Maybe it’s a big ritual like a moonlight burial of the mementos from a relationship it’s time to let go of, or just a sunday-morning, open-window, Lizzo-blasting deep clean.
The more emerging neuroscience research underlines the intricate link between psychology and body- the more I believe it is important to give our body’s sensory experiences to hold as reminders of the changes we want to make.
Image depicting two different types of rituals.

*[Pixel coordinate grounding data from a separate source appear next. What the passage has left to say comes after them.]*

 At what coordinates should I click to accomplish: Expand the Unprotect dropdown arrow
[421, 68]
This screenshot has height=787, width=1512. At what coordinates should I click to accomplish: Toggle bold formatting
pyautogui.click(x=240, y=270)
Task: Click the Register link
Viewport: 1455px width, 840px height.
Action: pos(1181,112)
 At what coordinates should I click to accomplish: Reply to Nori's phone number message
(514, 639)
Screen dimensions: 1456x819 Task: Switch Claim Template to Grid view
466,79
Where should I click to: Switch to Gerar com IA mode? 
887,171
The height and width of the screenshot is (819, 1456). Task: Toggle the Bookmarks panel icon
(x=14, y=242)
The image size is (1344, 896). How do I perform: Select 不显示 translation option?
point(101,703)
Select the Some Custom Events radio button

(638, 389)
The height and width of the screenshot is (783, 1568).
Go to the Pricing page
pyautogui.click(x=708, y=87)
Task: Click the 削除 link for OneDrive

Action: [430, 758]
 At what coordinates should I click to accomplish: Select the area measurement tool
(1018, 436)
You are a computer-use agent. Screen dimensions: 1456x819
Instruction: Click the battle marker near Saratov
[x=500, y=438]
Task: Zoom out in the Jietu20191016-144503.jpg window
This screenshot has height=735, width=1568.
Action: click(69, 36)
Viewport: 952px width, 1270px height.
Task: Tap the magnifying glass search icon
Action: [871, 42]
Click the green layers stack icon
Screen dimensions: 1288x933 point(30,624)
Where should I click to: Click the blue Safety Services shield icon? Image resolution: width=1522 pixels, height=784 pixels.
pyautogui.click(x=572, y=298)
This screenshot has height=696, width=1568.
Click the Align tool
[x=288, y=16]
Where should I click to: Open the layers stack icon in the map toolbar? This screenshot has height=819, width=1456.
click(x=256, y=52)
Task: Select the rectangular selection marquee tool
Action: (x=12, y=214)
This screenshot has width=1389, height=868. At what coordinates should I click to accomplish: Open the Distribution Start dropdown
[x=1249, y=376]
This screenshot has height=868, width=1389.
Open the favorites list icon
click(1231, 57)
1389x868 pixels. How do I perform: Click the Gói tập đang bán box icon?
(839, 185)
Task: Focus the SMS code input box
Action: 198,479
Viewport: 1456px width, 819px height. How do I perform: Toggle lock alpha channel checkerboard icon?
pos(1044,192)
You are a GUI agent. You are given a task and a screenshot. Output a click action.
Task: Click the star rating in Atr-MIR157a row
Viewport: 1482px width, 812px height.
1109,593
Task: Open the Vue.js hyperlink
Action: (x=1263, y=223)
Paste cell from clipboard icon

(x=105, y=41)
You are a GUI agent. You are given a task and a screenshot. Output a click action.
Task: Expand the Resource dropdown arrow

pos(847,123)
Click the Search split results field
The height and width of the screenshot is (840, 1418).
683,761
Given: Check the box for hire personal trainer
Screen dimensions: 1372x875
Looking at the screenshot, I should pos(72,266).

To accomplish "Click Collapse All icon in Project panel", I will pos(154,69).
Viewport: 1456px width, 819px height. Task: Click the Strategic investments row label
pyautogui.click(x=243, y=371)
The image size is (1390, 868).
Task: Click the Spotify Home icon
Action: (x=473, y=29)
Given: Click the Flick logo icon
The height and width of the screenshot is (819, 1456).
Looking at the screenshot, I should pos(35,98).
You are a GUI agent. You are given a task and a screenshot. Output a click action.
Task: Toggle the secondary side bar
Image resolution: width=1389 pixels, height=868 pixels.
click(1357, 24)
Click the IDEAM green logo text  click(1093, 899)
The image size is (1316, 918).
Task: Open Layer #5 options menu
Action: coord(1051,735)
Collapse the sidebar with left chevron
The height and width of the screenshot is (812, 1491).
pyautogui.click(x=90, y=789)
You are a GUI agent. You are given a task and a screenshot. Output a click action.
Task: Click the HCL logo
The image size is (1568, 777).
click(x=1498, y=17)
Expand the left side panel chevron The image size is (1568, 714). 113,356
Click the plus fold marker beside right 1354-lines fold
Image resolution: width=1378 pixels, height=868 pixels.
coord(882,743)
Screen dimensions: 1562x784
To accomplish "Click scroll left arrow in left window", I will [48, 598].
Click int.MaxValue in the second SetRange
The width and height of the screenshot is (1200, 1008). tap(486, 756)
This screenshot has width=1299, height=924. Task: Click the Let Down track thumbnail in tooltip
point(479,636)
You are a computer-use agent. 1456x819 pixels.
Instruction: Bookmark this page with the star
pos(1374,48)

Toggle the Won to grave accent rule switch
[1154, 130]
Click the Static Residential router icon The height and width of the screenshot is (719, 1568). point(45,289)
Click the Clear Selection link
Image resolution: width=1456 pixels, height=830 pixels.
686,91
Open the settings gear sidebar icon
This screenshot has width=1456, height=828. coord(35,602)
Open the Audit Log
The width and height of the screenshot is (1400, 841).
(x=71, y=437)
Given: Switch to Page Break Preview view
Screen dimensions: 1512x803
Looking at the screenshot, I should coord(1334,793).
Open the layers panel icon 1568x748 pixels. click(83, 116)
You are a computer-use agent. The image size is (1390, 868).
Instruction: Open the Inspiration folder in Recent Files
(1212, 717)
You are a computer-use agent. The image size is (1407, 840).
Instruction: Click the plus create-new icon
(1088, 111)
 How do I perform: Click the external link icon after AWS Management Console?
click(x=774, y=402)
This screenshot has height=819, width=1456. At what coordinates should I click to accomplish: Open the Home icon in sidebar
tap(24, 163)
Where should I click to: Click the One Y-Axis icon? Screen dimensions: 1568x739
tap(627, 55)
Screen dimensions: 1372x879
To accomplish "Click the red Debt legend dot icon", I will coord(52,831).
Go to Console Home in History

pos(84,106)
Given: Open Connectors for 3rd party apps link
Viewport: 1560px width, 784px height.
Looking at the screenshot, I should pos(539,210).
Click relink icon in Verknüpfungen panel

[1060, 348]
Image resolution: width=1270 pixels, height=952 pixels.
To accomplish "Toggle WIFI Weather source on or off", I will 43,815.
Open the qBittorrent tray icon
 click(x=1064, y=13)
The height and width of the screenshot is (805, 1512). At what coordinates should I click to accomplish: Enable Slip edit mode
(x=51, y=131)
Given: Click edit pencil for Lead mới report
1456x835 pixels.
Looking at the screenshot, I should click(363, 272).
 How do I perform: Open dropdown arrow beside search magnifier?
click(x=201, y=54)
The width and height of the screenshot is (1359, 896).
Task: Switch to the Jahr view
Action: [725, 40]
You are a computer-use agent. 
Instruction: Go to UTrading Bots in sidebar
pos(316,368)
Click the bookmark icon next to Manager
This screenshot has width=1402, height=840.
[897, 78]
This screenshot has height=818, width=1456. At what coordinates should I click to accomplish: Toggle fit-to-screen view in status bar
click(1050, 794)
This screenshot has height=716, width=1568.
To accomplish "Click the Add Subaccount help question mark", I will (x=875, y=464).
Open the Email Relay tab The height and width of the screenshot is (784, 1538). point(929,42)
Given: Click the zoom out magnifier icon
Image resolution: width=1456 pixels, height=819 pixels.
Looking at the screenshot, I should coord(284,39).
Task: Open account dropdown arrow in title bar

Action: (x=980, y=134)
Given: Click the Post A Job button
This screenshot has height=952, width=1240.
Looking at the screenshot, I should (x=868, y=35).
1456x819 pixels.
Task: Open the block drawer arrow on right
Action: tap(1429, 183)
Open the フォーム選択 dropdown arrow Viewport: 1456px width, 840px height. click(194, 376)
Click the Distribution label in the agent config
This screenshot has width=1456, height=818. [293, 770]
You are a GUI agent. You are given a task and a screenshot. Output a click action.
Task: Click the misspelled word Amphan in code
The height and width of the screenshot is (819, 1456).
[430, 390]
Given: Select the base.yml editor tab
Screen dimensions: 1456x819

The image on the left is on a light blue background. There is a woman on her knees with her eyes closed and hands clasped in front of her chest. She has short brown hair, a light skin tone, and is wearing a yellow patterned shirt with blue jeans. On her right is a grey table with white legs that has a lit candle and incense burning on top of it. On her left is a grey cat who is looking up at her with a questioning expression. On the wall behind her is a half-visible picture of a man and a window that is open, with white curtains pulled to the side, revealing a yellow flower in a white vase on the windowsill and a crescent moon in the sky. Underneath this image is written “Ritual.”
The image on the right is on a yellow background. In the forefront of the image is a light-skinned, brown-haired woman with her hair pulled up by a blue band and pushed back by a blue headband. She is wearing a set of black underwear, pushing a blue and grey vacuum and has a happy expression on her face. On top of a white desk to her right, there is a blue boombox that is playing music, and a grey cat hiding behind it. On the wall behind her is an open window with white curtains pulled to the side, blowing in the breeze. Underneath this image is written “Also Ritual.”